Being Near Death Makes Us Brave
Being near death makes us brave. When our lives are in danger, our fears disappear, our doubts stop tormenting us, and we start to regret not doing the things that we left for a later time. As much as death terrifies us, it also fills us with a bravery that was previously unknown to us.
We’re aware that every minute counts, and that we should start being more mindful. But we procrastinate because we prioritize projects, work, worries, and other things that take up our time, which we don’t value enough. This happens until our lives are hanging from a string and we realize how wrong we were.
“When you feel the closeness of death, you look inside yourself and find nothing more than banality, because the living, compared to the dead, are unbearably banal.”
-Miguel Delibes-
Take a risk, don’t be left with unfulfilled desires
You wanted to say it, but you were too afraid of rejection. The possibility of losing them made you back down. Embarrassment, doubts, telling yourself it really doesn’t matter — all this has made you wonder “what would have happened if…?” You’re left with a collection of uncertainties that will stay with you forever, that you won’t be able to shake off. The most important thing now is to prevent this pile of uncertainties from growing.
We become brave when we’re near death and we start to see these attitudes as foolish. We blame and reprimand ourselves for not having had the courage to say or do what we wanted to when the desire first arose. At this point, if we still have the time, we try to find a solution to all this. If not, the guilt starts to suffocate us.
Life teaches us to appreciate it through our experiences. But it does so in a subtle way, and the negative impact that lingers in our conscience is brief. Remember that person who was so important to you, but you didn’t really value them until you lost them? It was then that you understood what you heard so often, but never listened to: “value people when you have them, not when you lose them.”

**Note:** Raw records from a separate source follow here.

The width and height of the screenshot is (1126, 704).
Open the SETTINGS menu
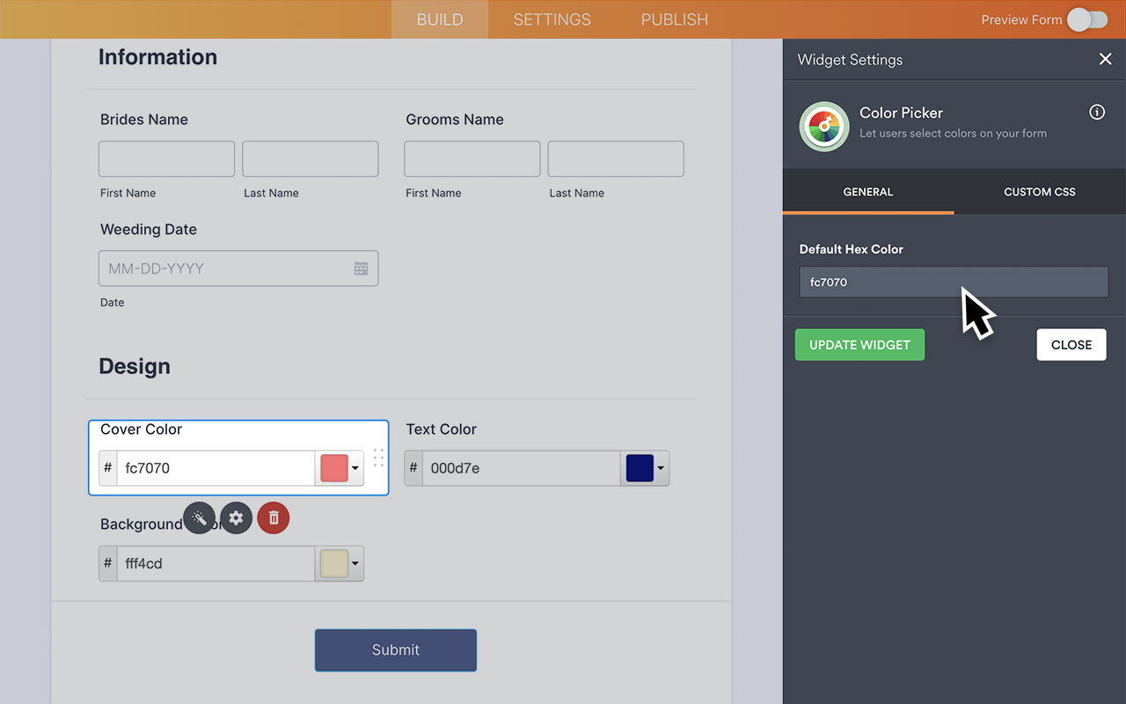point(552,19)
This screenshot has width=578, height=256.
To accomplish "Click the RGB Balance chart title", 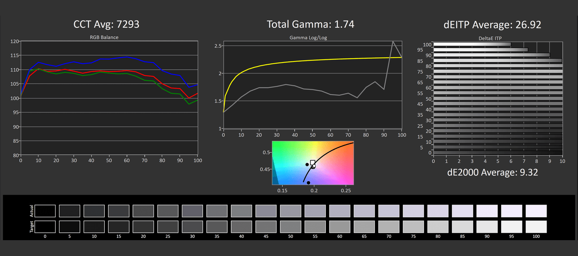I will 104,37.
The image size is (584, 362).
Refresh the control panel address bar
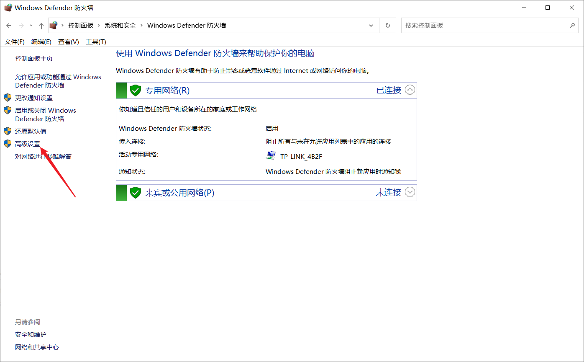(388, 26)
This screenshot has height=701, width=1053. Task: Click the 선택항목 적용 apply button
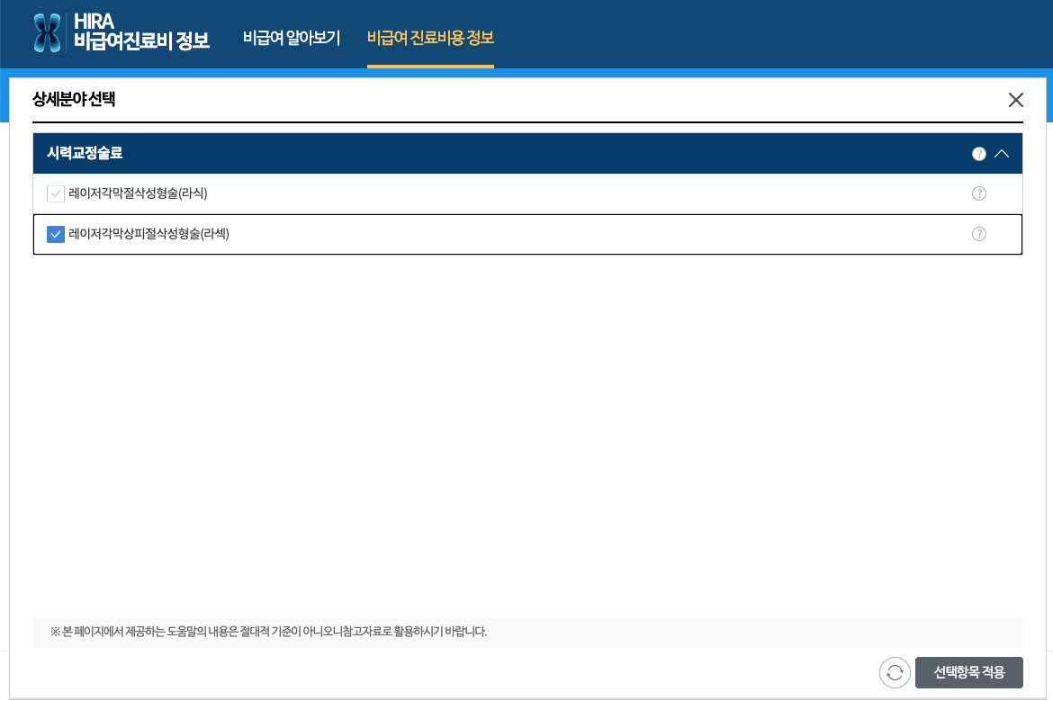coord(968,672)
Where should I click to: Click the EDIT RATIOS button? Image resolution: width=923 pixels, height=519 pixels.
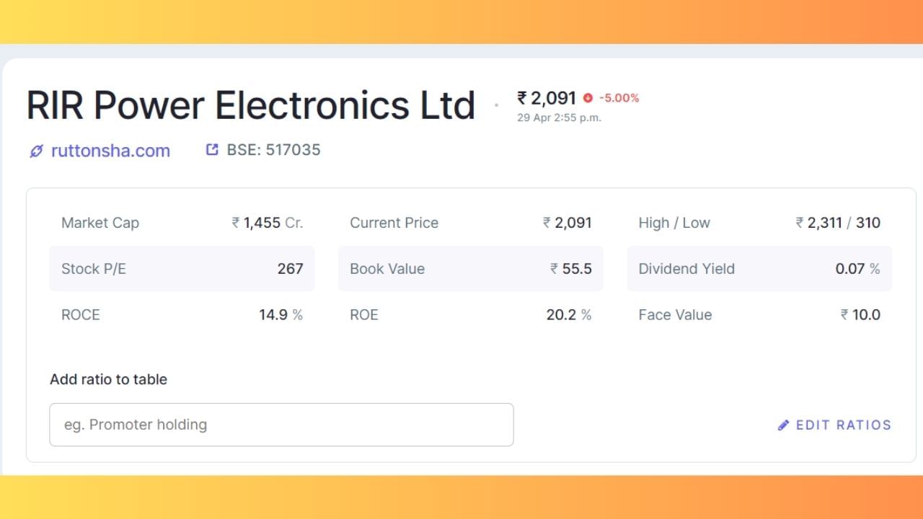coord(844,425)
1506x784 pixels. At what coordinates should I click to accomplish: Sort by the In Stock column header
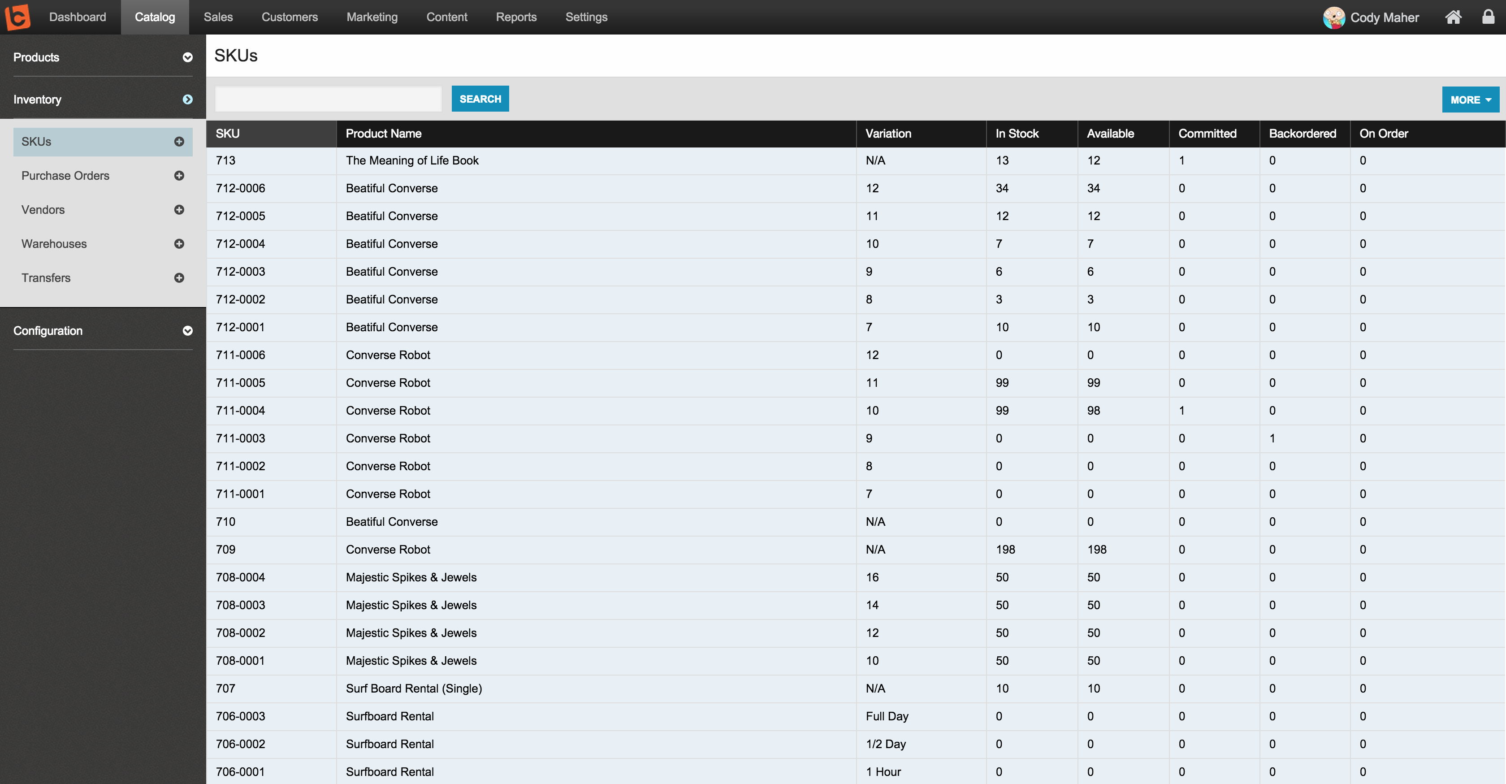(x=1017, y=133)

“It’s necessary to take risks, follow certain paths, and abandon others. Nobody can make decisions without fear.”
-Paulo Coelho-
Excuses have invaded you the way preoccupations and negative thoughts do. You use them as a shield so that you don’t have to make an effort, so that you believe the stifling yet comforting idea that you don’t have enough time, that you’re not good enough, that you shouldn’t make the decision to start a relationship with the person you love…

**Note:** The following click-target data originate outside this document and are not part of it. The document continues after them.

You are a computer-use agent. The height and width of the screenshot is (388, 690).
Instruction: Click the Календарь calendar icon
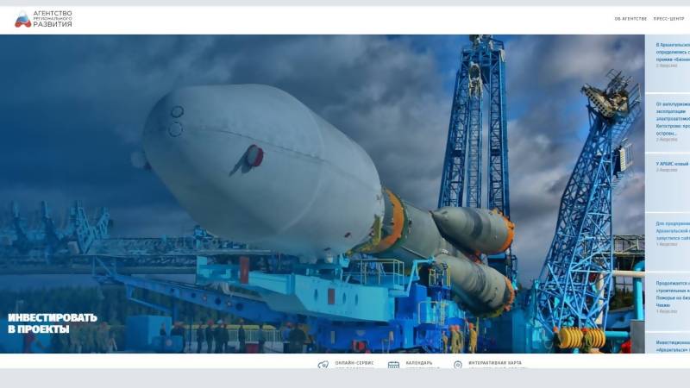point(393,366)
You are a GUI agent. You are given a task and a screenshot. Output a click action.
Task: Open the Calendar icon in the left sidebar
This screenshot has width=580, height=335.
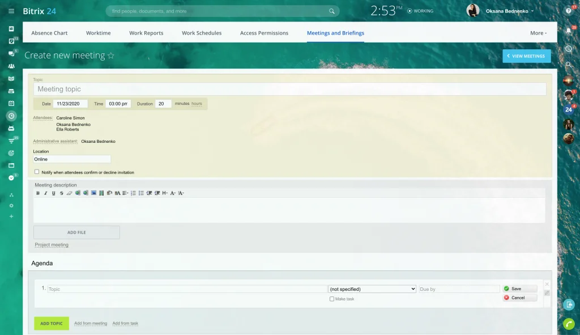coord(11,104)
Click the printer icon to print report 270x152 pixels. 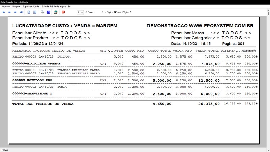43,12
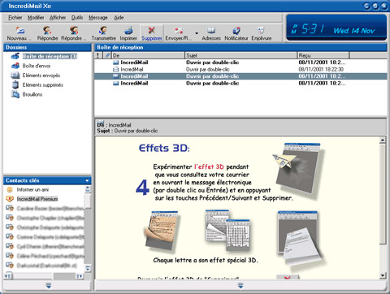Collapse the Contacts clés panel arrow
This screenshot has height=294, width=390.
pyautogui.click(x=87, y=180)
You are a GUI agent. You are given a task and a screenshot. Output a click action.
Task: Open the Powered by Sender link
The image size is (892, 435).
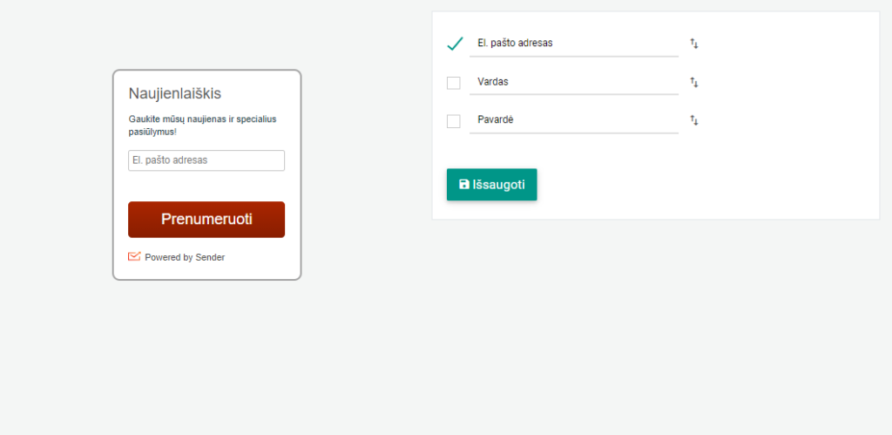coord(185,257)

You hide the things you so deeply want to experience behind a limiting attitude that makes you think you can’t achieve them.
What have you got to lose?
Maybe the closeness of death makes us brave because we have nothing more to lose. Who cares whether they say yes or no? Who cares if they reject you? In those moments, all that’s left is to try, because if the answer is positive, you’ll gain something, and if it’s negative, you won’t lose anything.

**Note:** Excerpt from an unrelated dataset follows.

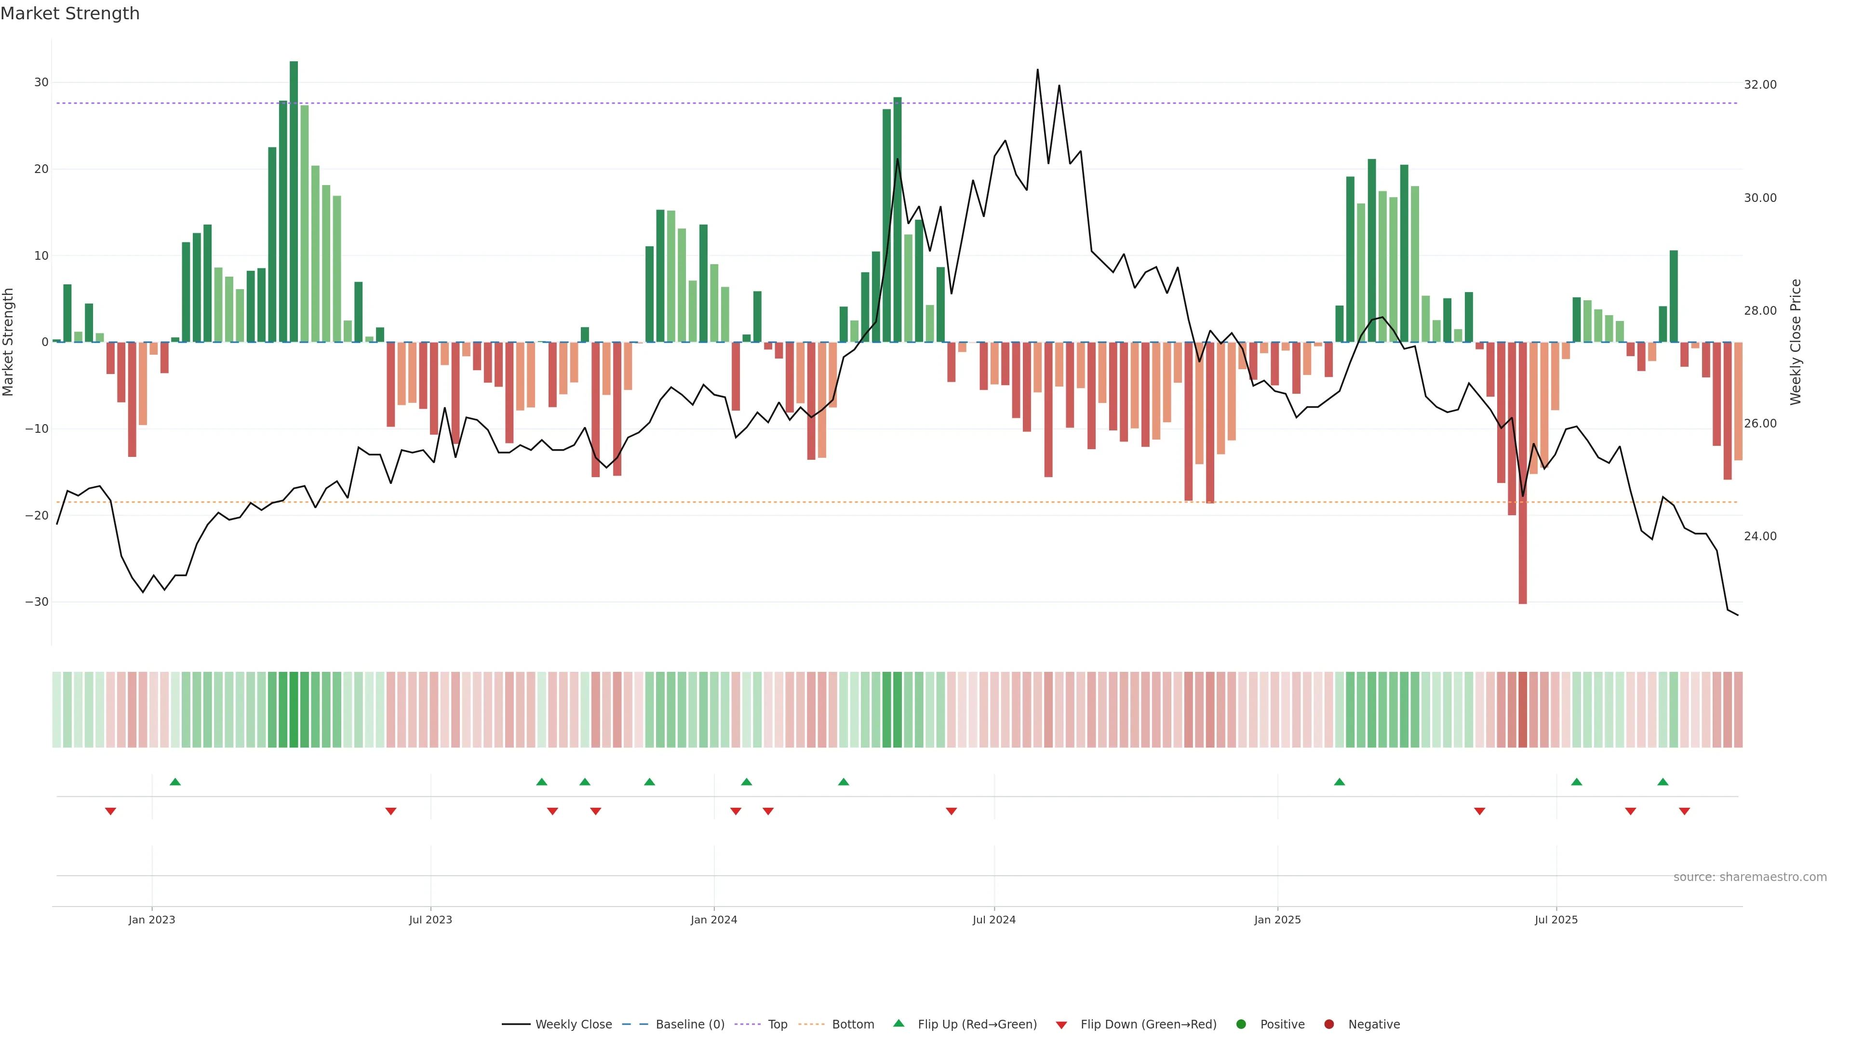Click first green flip-up marker near Jan 2023
This screenshot has height=1041, width=1851.
pos(175,782)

This is the attitude you should live with today, tomorrow, and forever. You’ve put up many walls in your mind due to trauma, experiences that you want to forget, and other circumstances that have made you insecure. But the thing is, right now the answer is already no. Accept that, and you don’t have to be afraid of failing. Because whatever you lose, you never had before anyway. So take the risk!
Many of the obstacles that you see are the extraordinary product of your imagination. Barriers that both the cowardly and the courageous create. The difference is that brave people face them, while cowards aggravate them by avoiding them.
Brave people shake off every limiting belief they have and don’t let anyone instill them with the fear of the unknown. We often make excuses and try to condition our future. We assume and anticipate. But if we’re aware that the future is unpredictable and that it holds many surprises in store, why do we cower away from it?
“When you got nothing, you got nothing to lose.”
-Titanic-
Expectations, pride, fear of ridicule, fear of failure… All this disappears when death is near. It seems incredible that the thing we’re most afraid of – the horror of disappearing, of falling into oblivion – is what makes us the bravest. This ending, which we always thought would take years to arrive, is what makes us brave when we no longer have the opportunity to be brave.